There is a controversy regarding the increase of fuel prices. 

It is a fact that the Sri Lankan governments and opposition political parties use the price of fuel to get political benefits. Prices were changed or kept constant by the governments based on political climate rather than economic situation. Therefore, when the Sri Lankan Government sought assistance from the International Monetary Fund, the Government was advised in May 2018 to introduce a price formula to the fuel prices so that the selling price of fuel is directly linked to the oil price in the world market.

The IMF suggested this formula to reduce the impact of the oil price to the Government budgets. The behaviour of the governments in this respect is twofold. On one hand the governments tend to keep the fuel price low irrespective of the price hikes in the international market if they feel that the increase would affect the people, resulting in budgetary pressure. On the other hand, they keep the local fuel prices high when the international prices were low if they feel that the people can afford it, and in this case, there is no pressure to the budget deficit and rather the policy of the price of oil facilitated the reduction of the budgetary pressure.

In order to examine these patterns, Table A was presented with the local fuel prices on the dates where the prices were changed along with the international crude oil prices and the relevant exchange rates. In a separate graph change of the international crude oil prices over a period is given. To assess the impact, profitability of the Ceylon Petroleum Corporation (CPC) and Lanka IOC PLC (IOC) are also given in Table B.

In February 2012 auto diesel price was Rs. 115 per litre whereas the indicative crude oil price was $ 119 and the relevant exchange rate was Rs. 117 per USD. In December 2014 auto diesel price was Rs. 111 per litre whereas the indicative crude oil price was $ 65. A reduction of 50% of crude oil price was reflected in just Rs. 4 of the auto diesel price. However, the exchange rate was Rs. 131 per USD and there was a 12% increase. 

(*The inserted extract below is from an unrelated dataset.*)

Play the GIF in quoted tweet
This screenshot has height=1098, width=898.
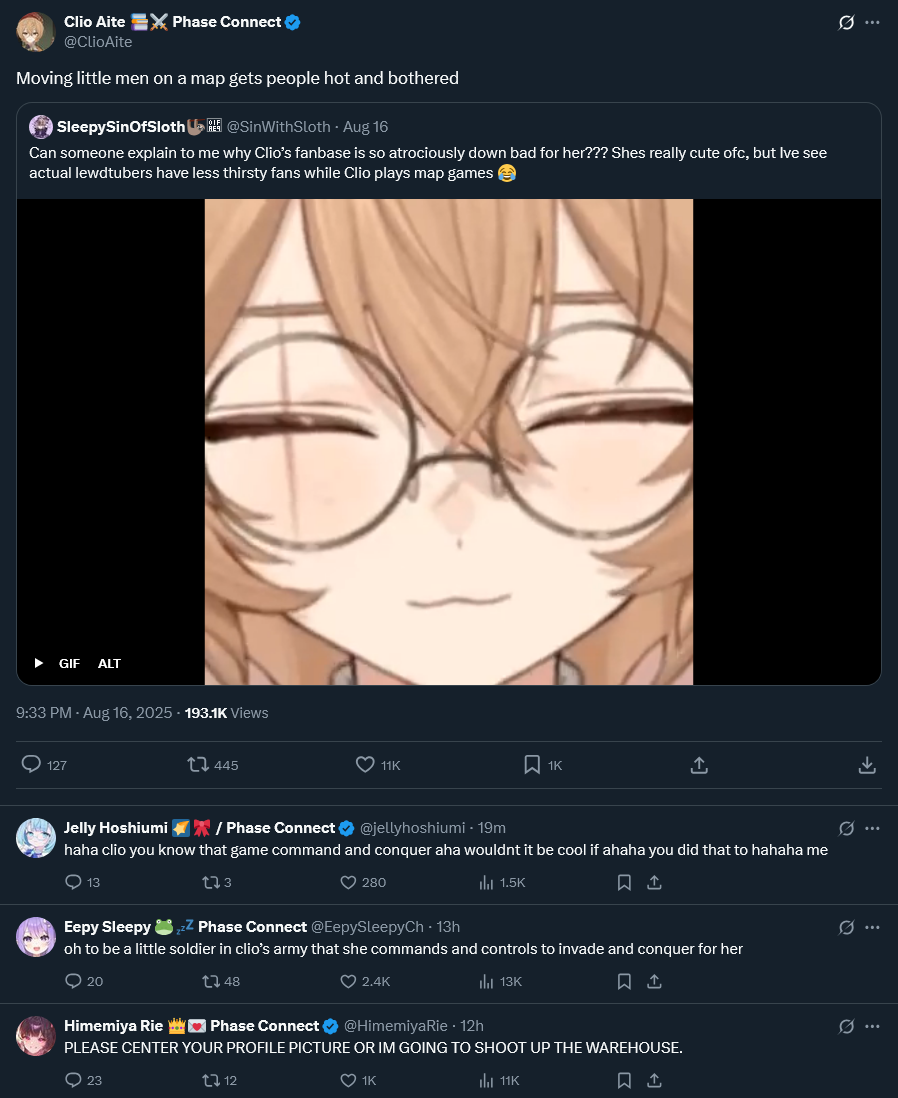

Up to 2014 July crude oil prices were over $ 100 per barrel and it started to go down from July 2014. It went down to $ 47 per barrel in January 2015.When the new Government came into power and reduced the fuel prices, LP 92 price went down to Rs. 117 from Rs. 150 per litre. There were further reductions of the international oil prices, but the Government did not give those benefits to the people. In January 2016 oil price per barrel went down to $ 30.

This is reflected in the annual reports of CPC and IOC. CPC accounts are maintained for the calendar year, the years ended 31 December and IOC accounts are maintained for the years ended 31 March. In 2015 CPC made a loss of Rs. 19 billion whereas IOC made a profit of Rs. 2 billion for 2014/15. The local fuel price reduction may have caused the losses of CPC. In the following year, both the companies were profitable taking the advantage of the reduction of oil prices in the international market which was not passed on to the people.

In 2017 there was an upward trend in the international market and by December 2017 price per barrel went up to $ 66. Since there was no price revision in the local market CPC profitability was reduced. IOC profitability cannot be compared since the period was different. The price formula was introduced in May 2018 and at that time the international price was $ 77 per barrel. CPC made a loss of Rs. 106 billion in 2018 which comprised of an exchange loss of Rs. 82 billion and a gross loss of Rs. 3 billion. The Annual Report of the Ministry of Finance reported that the formula did not cover the full cost of the CPC. 

At the time of introduction of the price formula there was much controversy. The price formula introduced by the previous Government is as follows:  

The maximum retail Price (MRP) = V1+V2+V3+V4 

V1 = the landed cost, based on Singapore Platts price per barrel + weighted average premium per barrel + losses due to the evaporation + losses due to the exchange rate.

V2 = the processing cost + local port charges + transport cost +dealers’ margin including losses due to evaporation+ stockholding cost.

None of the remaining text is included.